Investing.com - Natural gas futures came under heavy selling pressure during U.S. morning trade on Thursday, as near-term demand expectations for the heating fuel were dampened after extended weather forecasts turned mild.
Forecasts originally called for colder-than-average weather during the period.
Natural gas prices have closely tracked weather forecasts in recent weeks, as traders try to gauge the impact of shifting forecasts on winter heating demand.
On the New York Mercantile Exchange, natural gas futures for delivery in February traded at USD3.366 per million British thermal units during U.S. morning trade, down 1.7% on the day.
It earlier fell by as much as 1.9% to trade at a session low of USD3.357 per million British thermal units.
Extended weather forecasts showing mostly normal weather across most parts of the U.S. in the next 11-to-15 days dampened sentiment on the heating fuel.
Weather service provider MDA Weather said earlier that it expected temperatures for most of the U.S. to a warm up in the next 11-to-15-day outlook.

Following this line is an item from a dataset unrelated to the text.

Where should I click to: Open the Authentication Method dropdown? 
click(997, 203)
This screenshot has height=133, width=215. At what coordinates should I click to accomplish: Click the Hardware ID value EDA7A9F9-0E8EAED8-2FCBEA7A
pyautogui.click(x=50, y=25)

Bearish speculators are betting on the mild weather reducing winter demand for the heating fuel. The heating season from November through March is the peak demand period for U.S. gas consumption.
The heating fuel has lost nearly 14% since touching a 14-month high of USD4.001 per million British thermal units on November 26, on speculation that temperatures won’t be cold enough to erase a surplus of the fuel in storage.
Meanwhile, market players looked ahead to a closely watched U.S. government report on natural gas supplies on Friday. The report comes out a day later than usual due to the Christmas holiday.
Early withdrawal estimates range from 66 billion cubic feet to 83 billion cubic feet. Inventories fell by 87 billion cubic feet in the same week a year earlier, while the five-year average change for the week is a decline of 140 billion cubic feet.
Total U.S. gas supplies stood at 3.724 trillion cubic feet as of last week, 2% higher than last year at this time and 10% above the five-year average for this time of year.
Elsewhere on the NYMEX, light sweet crude oil futures for delivery in February eased down 0.15% to trade at USD90.83 a barrel, while heating oil for February delivery added 0.35% to trade at USD3.046 per gallon.